Aim of the task
The records that follow are to be reproduced exactly. Any pictures in them are left out.
+ + + + +
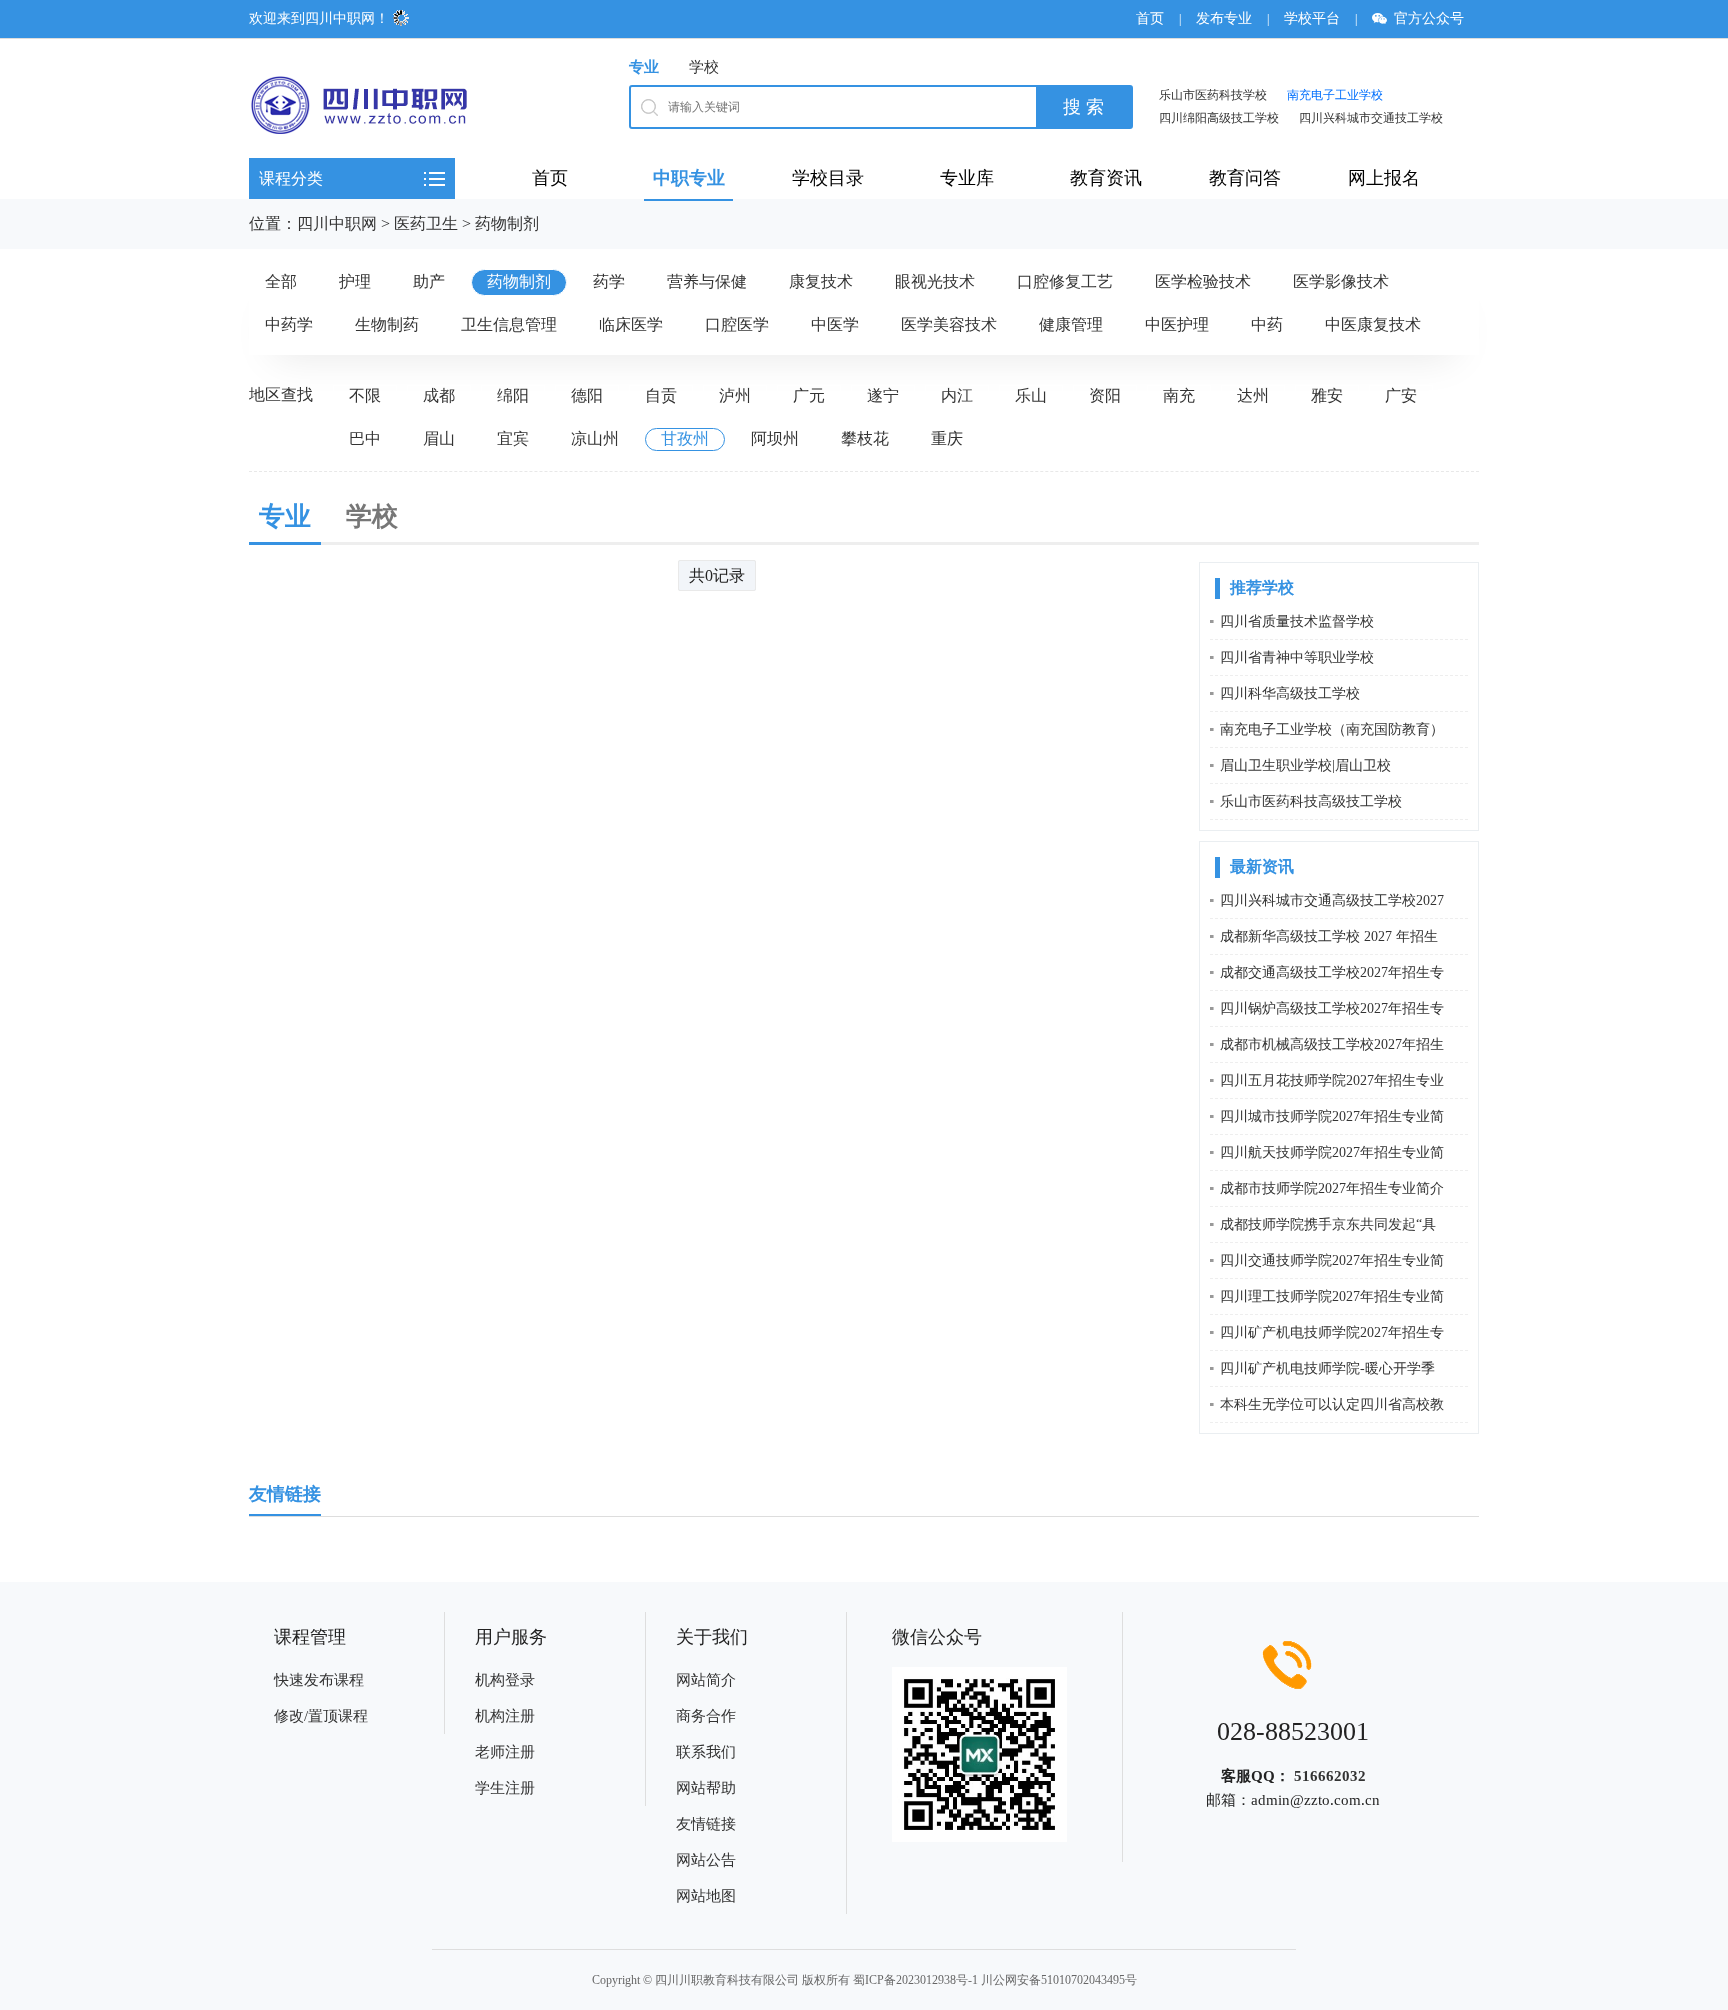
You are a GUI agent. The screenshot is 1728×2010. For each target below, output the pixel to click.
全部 (281, 281)
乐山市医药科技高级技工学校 (1311, 801)
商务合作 (706, 1716)
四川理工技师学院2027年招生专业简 (1332, 1296)
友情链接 (706, 1824)
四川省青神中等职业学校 (1297, 657)
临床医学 (631, 324)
+ + + + +
Answer section
You are a GUI agent. The screenshot is 1728×2010. For each target below, output the pixel to click.
全部 (281, 281)
乐山市医药科技高级技工学校 (1311, 801)
商务合作 (706, 1716)
四川理工技师学院2027年招生专业简 (1332, 1296)
友情链接 (706, 1824)
四川省青神中等职业学校 (1297, 657)
临床医学 (631, 324)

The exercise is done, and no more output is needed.